The Dakota on the Upper West Side


The San Remo

Just two streets north of the Dakota sits one of the most famous residences in New York, the San Remo. A beautiful example of Neo-classical construction, the building’s two towers rise into the sky and maintain a glorious impression that separates it from its neighbors. The 27 floor towers are topped with English Baroque mansions.

Baroque architecture, which gained great popularity in the 17th century in Europe, emphasizes audaciousness and splendor with sweeping curves, columns, domes, and statues. The mansions are right at home – their bold columns and statues literally top off the San Remo’s glory.

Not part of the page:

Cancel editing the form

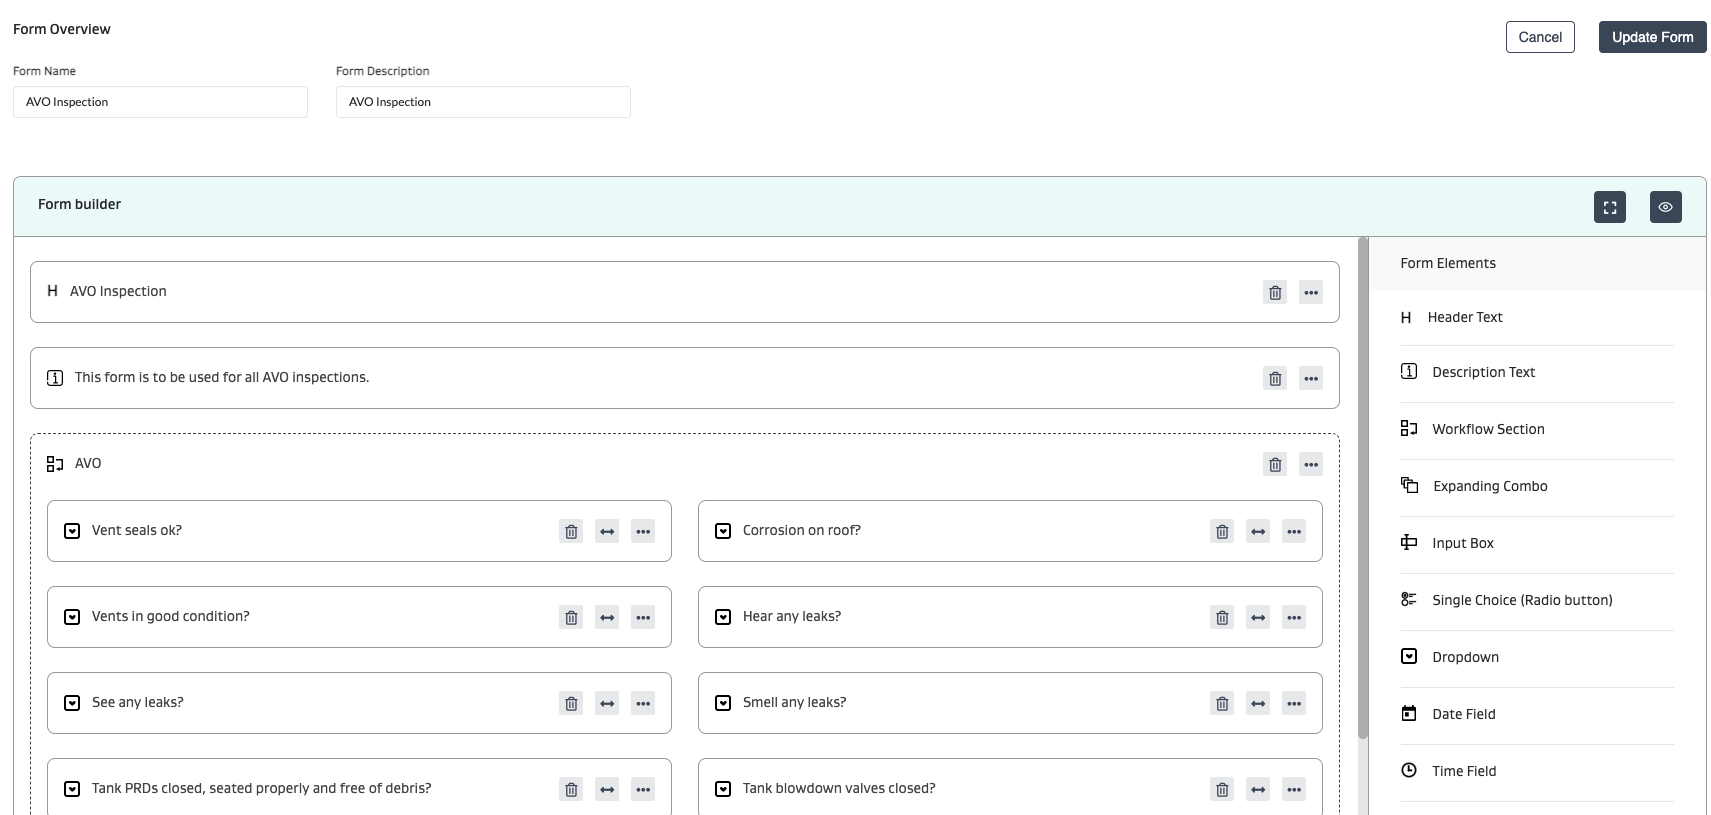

But just to be sure no one would mistake the San Remo as modest, the mansions are topped with structures that represent the Choragic Monument of Lysicrates. The Choragic Monument, built in Athens, Greece in 335-334 B.C., originally commemorated an award winning dramatic performance. In this case, the structures commemorate a quite dramatic architectural feat. Eight foot urns and finials surround the monuments, and copper finials that contain bright beacons cap them.

The north tower of the San Remo features one apartment per floor, typically measuring 2,500 square feet. In the south tower, the apartments are duplexes of about 6,000 square feet. This would make them among the most spacious apartments on Central Park West. The twin tower design proved so pleasing, several other famous buildings mimicked the style, including the El Dorado, the Majestic, and the Century.

San Remo

55 Central Park West

Turning south just a few blocks sits 55 Central Park West, one of the neighborhood’s first Art Deco buildings. Most prominent during the 1930s and 1940s, Art Deco architecture features geometric forms like spheres and rectangles arranged in symmetrical patterns. Art Deco structures emphasize modernity and show construction’s break from the embrace of Renaissance and Baroque style architecture from the previous decade. The bricks at the lower portion of the building’s exterior are shaded purple, but lighten to yellow as the building rises.

The facades feature vertical stone patterns that rise progressively from the first floor to the third as they approach the building’s entrances. Above, the top five floors recede until the central portion on the side facing the park juts skyward. The receded spaces on the top five floors include terraces, and in between each window and on the small tower stand uniquely placed stone finials that lend a sober grandeur to 55 CPW.

The building is not only famous as a glimpse into the neighborhood’s architectural history. It also served as the home of characters in Ghostbusters! In the film, the top of the building featured a Mesopotamian temple designed to conjure an ancient Sumerian demigod who would initiate the apocalypse.

Although its architects planned for the building to represent modernism, the Ghostbusters crew thought it an appropriate structure to facilitate an ancient evil summoning. Perhaps the crew thought the building looked sinister, or maybe they simply thought its position at the edge of Central Park would allow them to take the best shots. I wonder if they knew that 55 CPW is actually rumored to be haunted? In any case, 55 Central Park West compliments the neighborhood by contrasting some of the older styled buildings. And the Ghostbusters crew was right to believe it would look great on film – coupled with Central Park and the local skyline!

55 Central Park West


The Century

Heading further south to 62nd and 63rd Streets, you’ll find The Century at 25 Central Park West. The large curved structures on top of the buildings two towers are some of its most notable aspects. At the center of the tower’s facades there are four sets of vertical windows spanning The Century’s height. As a nice contrast, the corners of the towers feature long, horizontal windows that wrap around this prewar condo.

The Century, 25 Central Park West

This might be the most architecturally exciting place in the world!